Excerpted records ▸
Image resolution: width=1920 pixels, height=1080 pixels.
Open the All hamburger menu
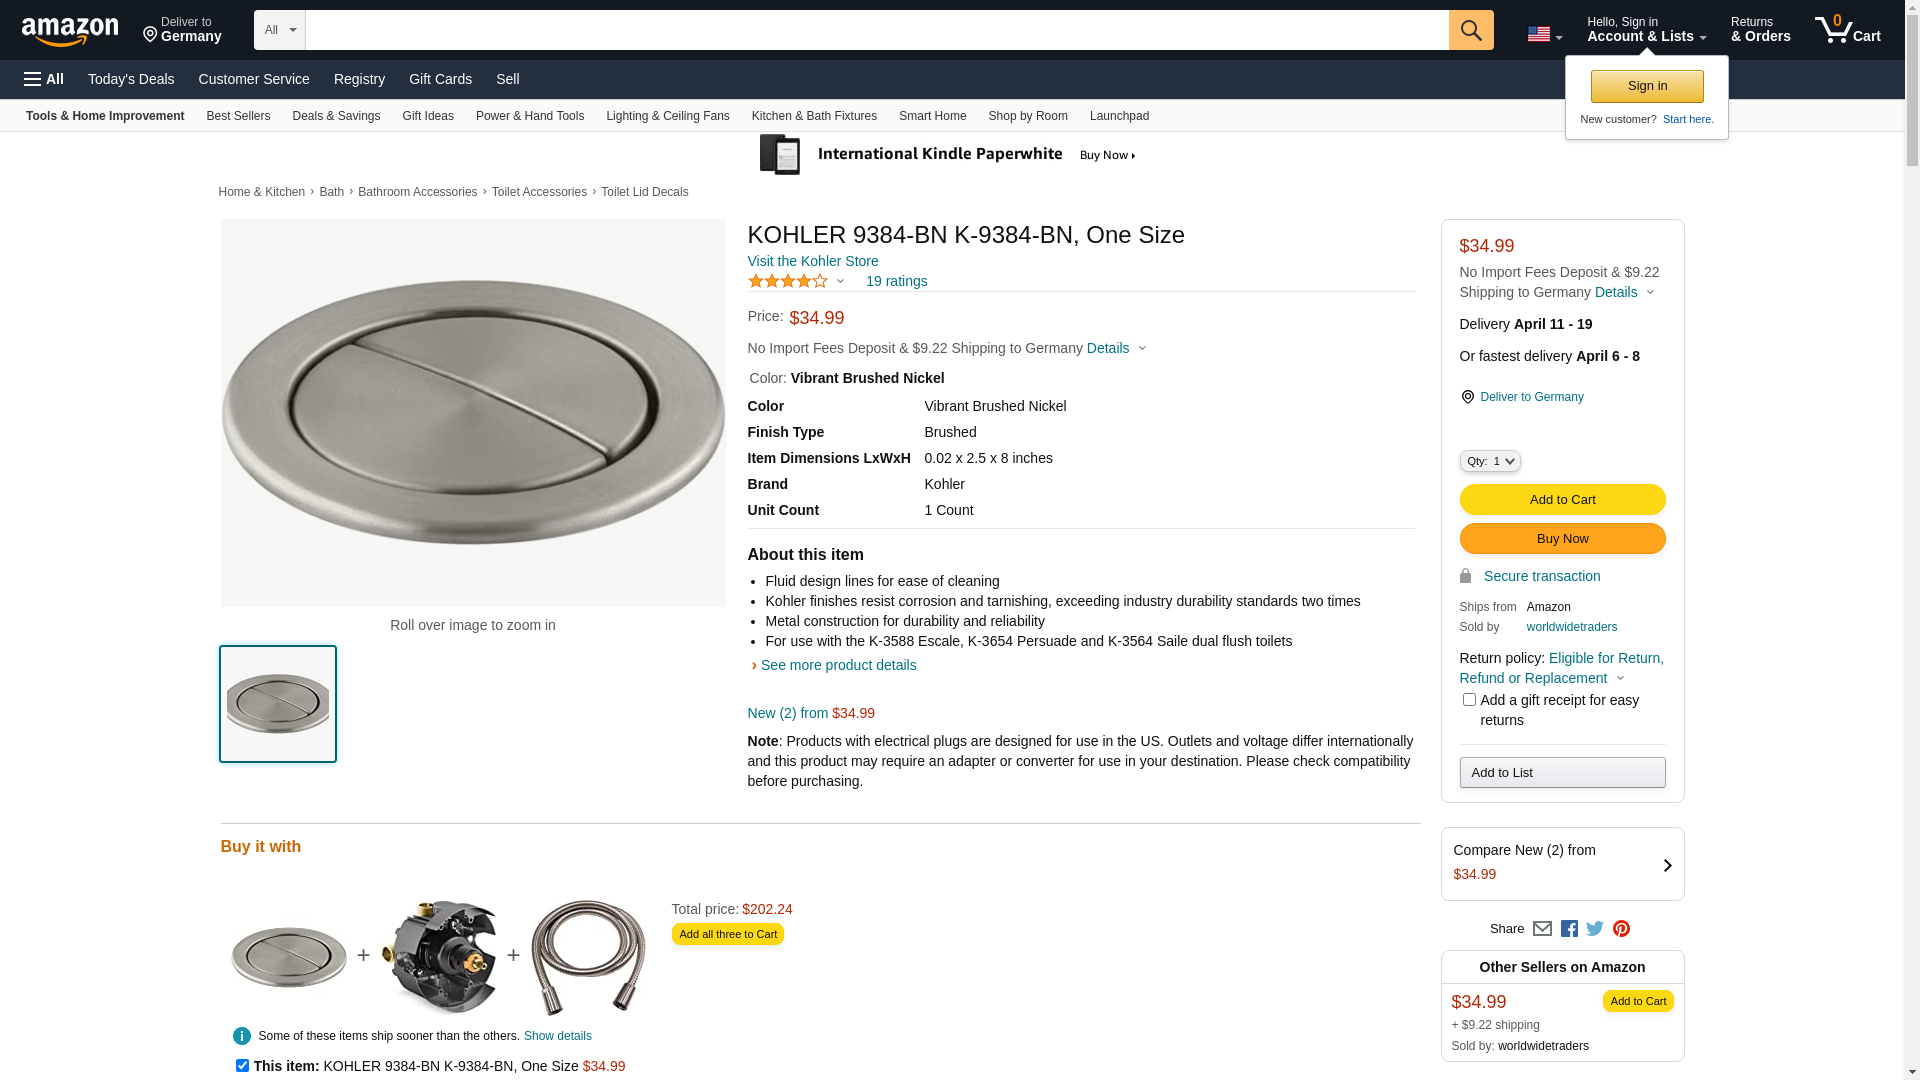(44, 79)
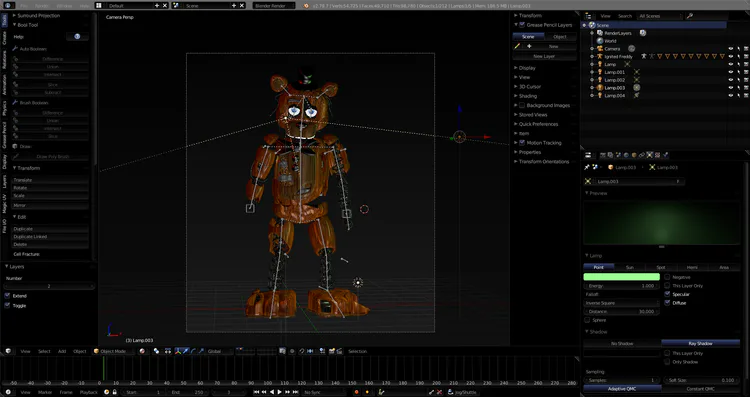This screenshot has height=397, width=750.
Task: Click the timeline lock icon
Action: [115, 392]
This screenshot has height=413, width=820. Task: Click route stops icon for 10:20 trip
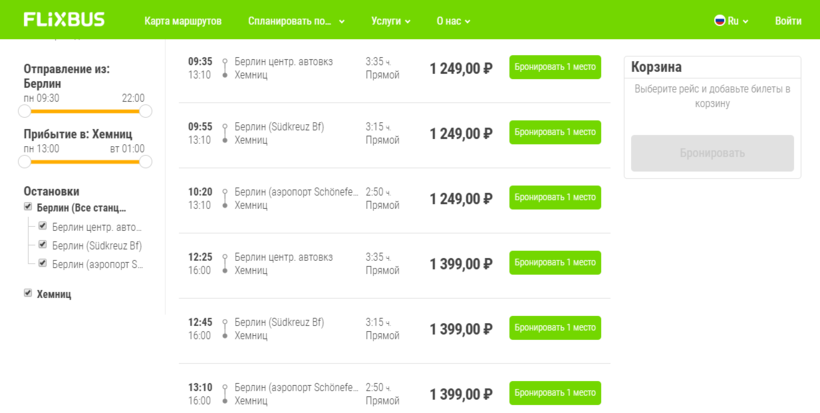(x=225, y=198)
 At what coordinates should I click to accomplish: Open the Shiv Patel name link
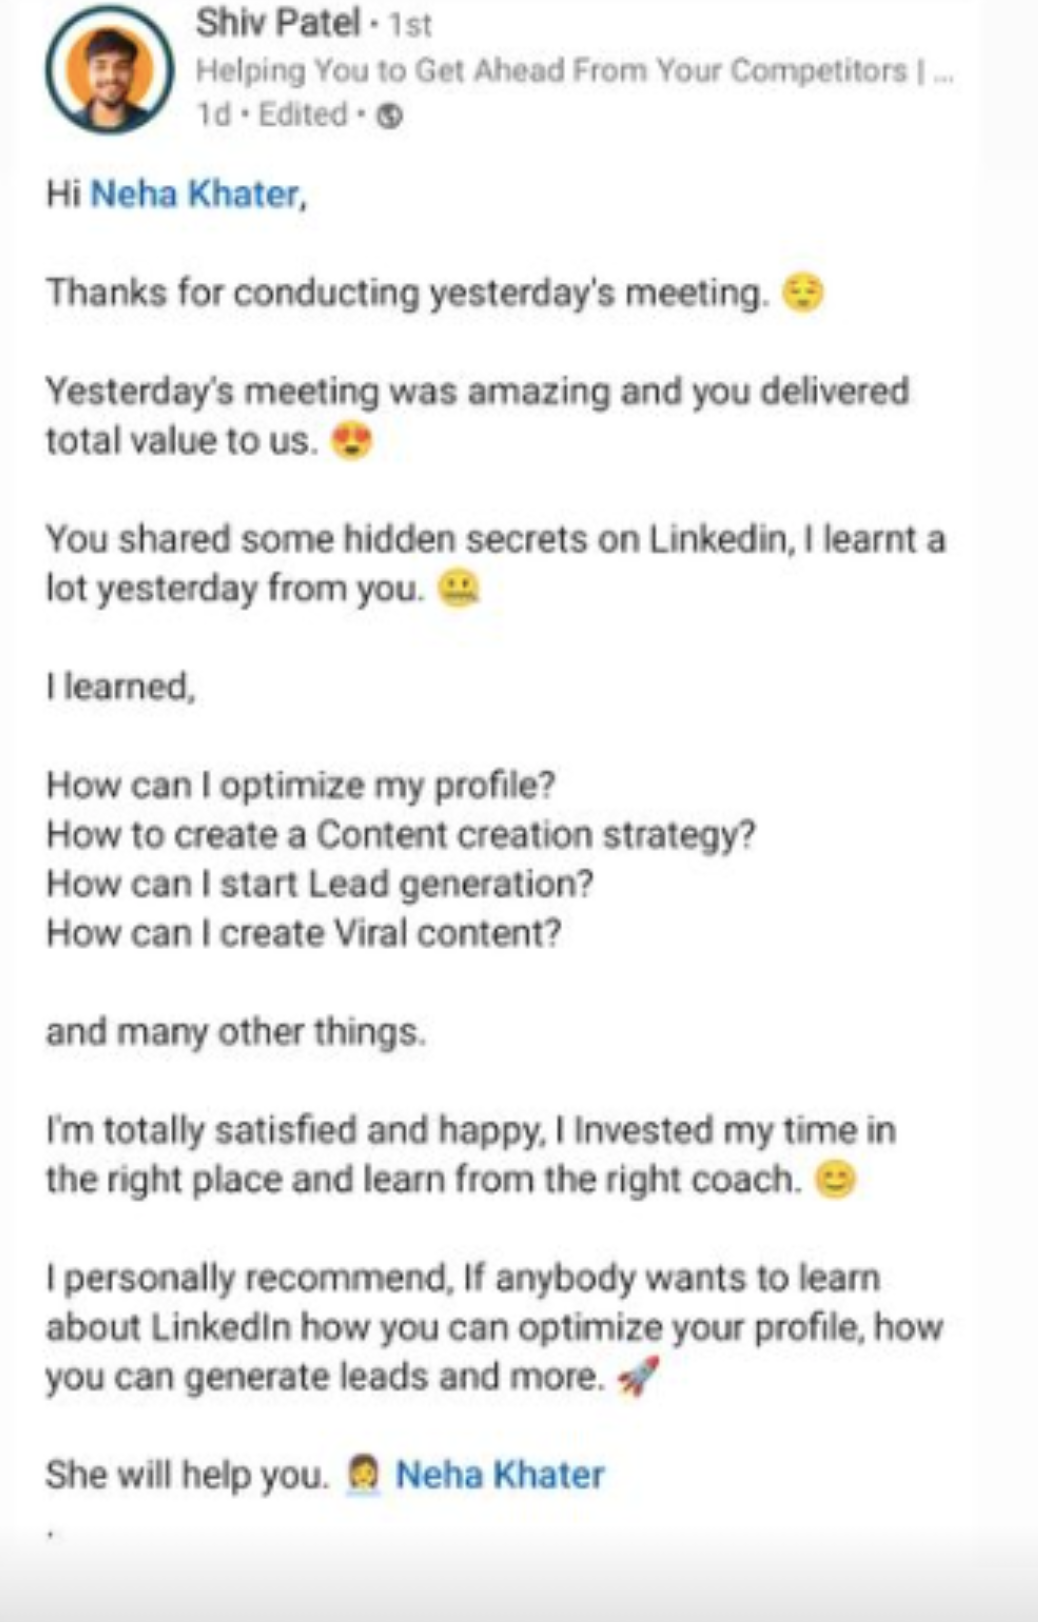(x=277, y=22)
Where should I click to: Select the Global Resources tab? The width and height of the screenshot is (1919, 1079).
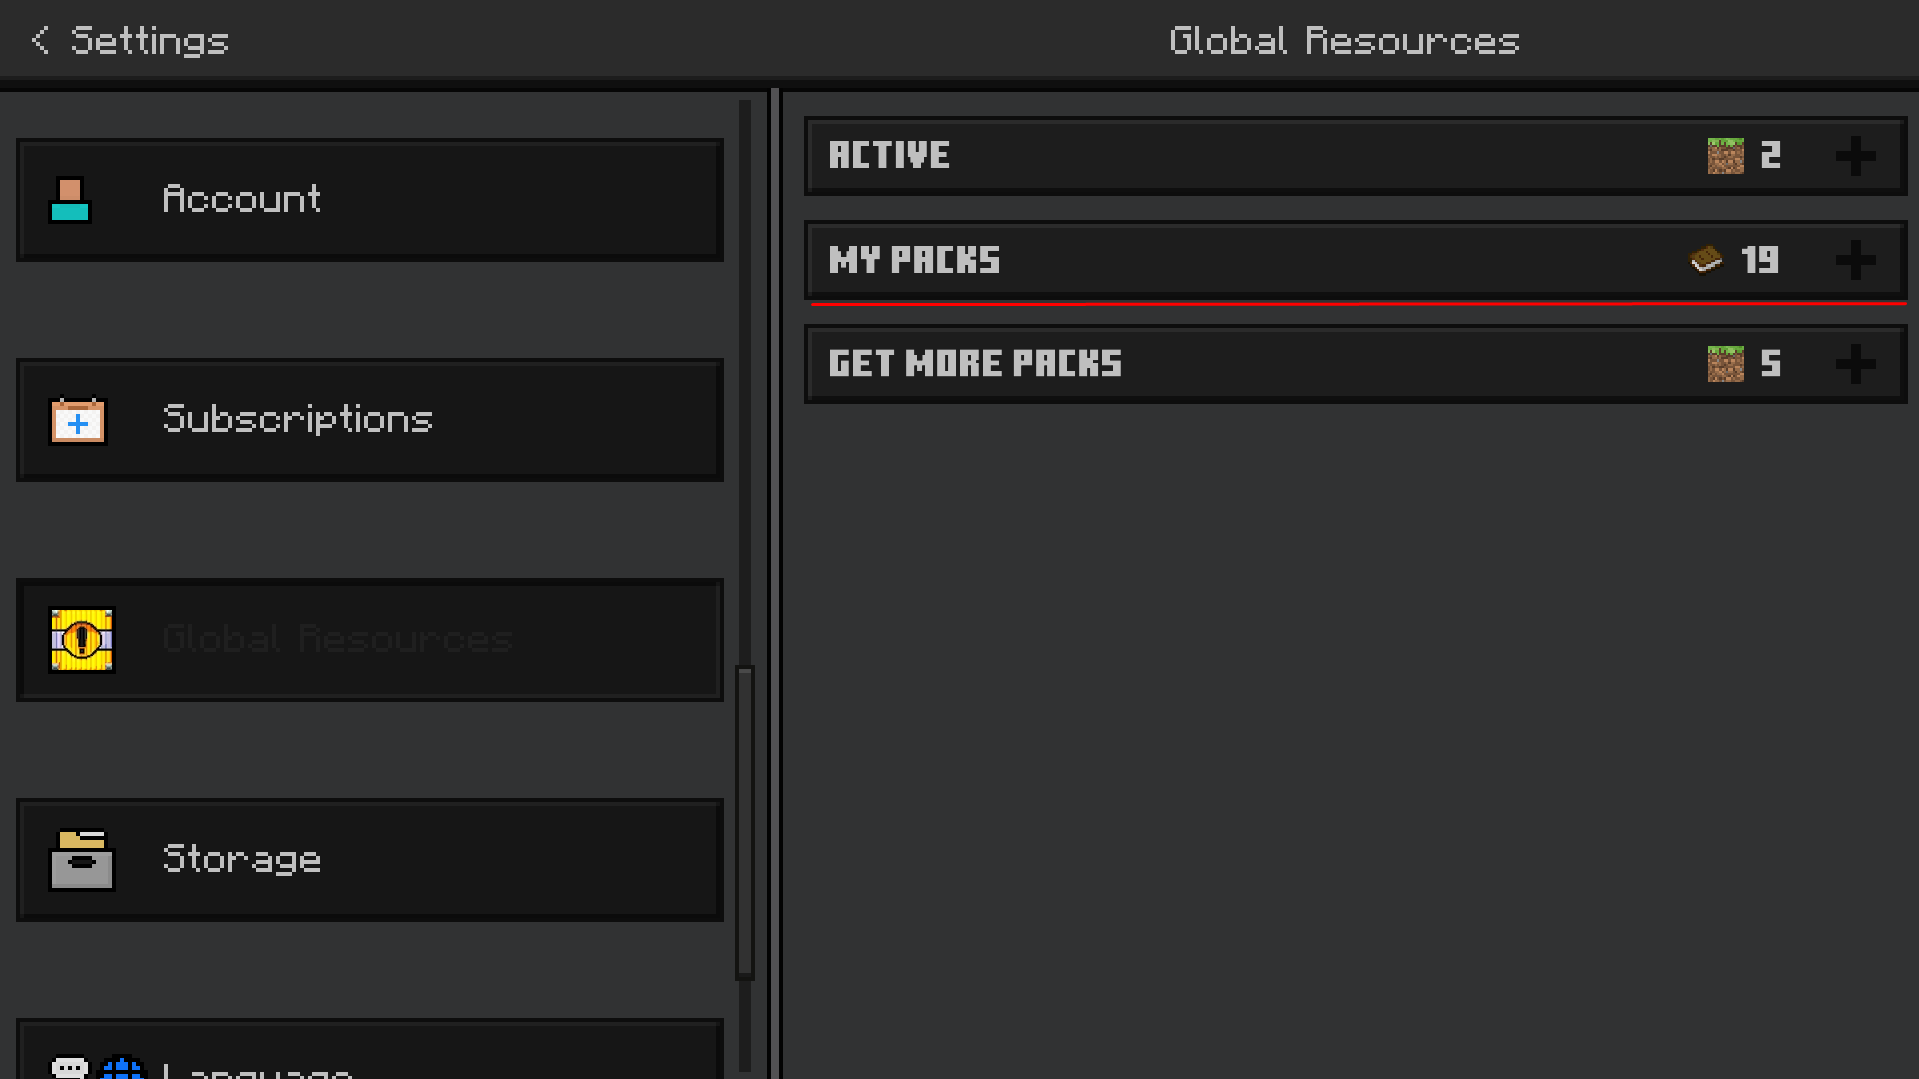pos(370,640)
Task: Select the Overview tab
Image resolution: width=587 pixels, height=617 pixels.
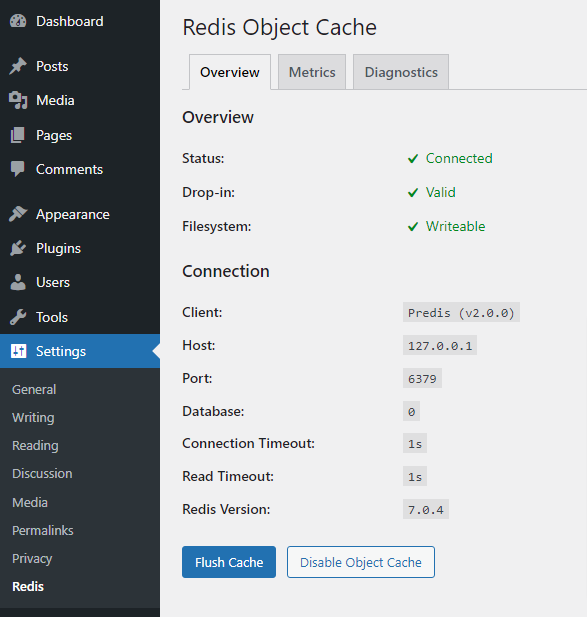Action: [230, 72]
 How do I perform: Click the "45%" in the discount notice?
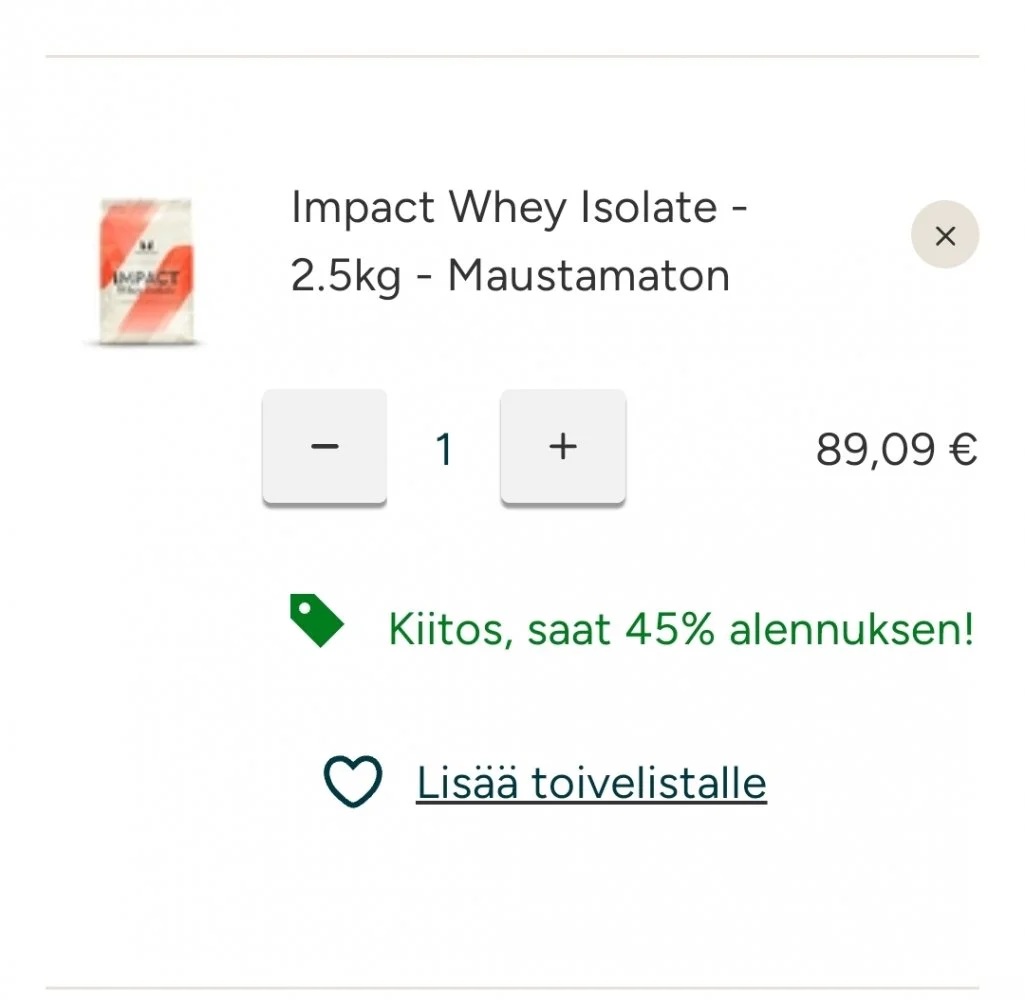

Work required ▸
Output, exactly and only, the lines beginning with the one that contains "Open the All hamburger menu" and ending at the last line of the records above. Drop the pictures.

Written answer ▸
Open the All hamburger menu
(44, 79)
This screenshot has height=397, width=750.
Task: Click the timeline lock icon
Action: [115, 392]
This screenshot has height=413, width=820. Task: Click route stops icon for 10:20 trip
(x=225, y=198)
 At what coordinates should I click to accomplish: Open the Shiv Patel name link
(x=277, y=22)
Where should I click to: Select the Global Resources tab? The width and height of the screenshot is (1919, 1079).
pos(370,640)
Task: Select the Overview tab
Image resolution: width=587 pixels, height=617 pixels.
Action: [230, 72]
 How do I perform: Click the "45%" in the discount notice?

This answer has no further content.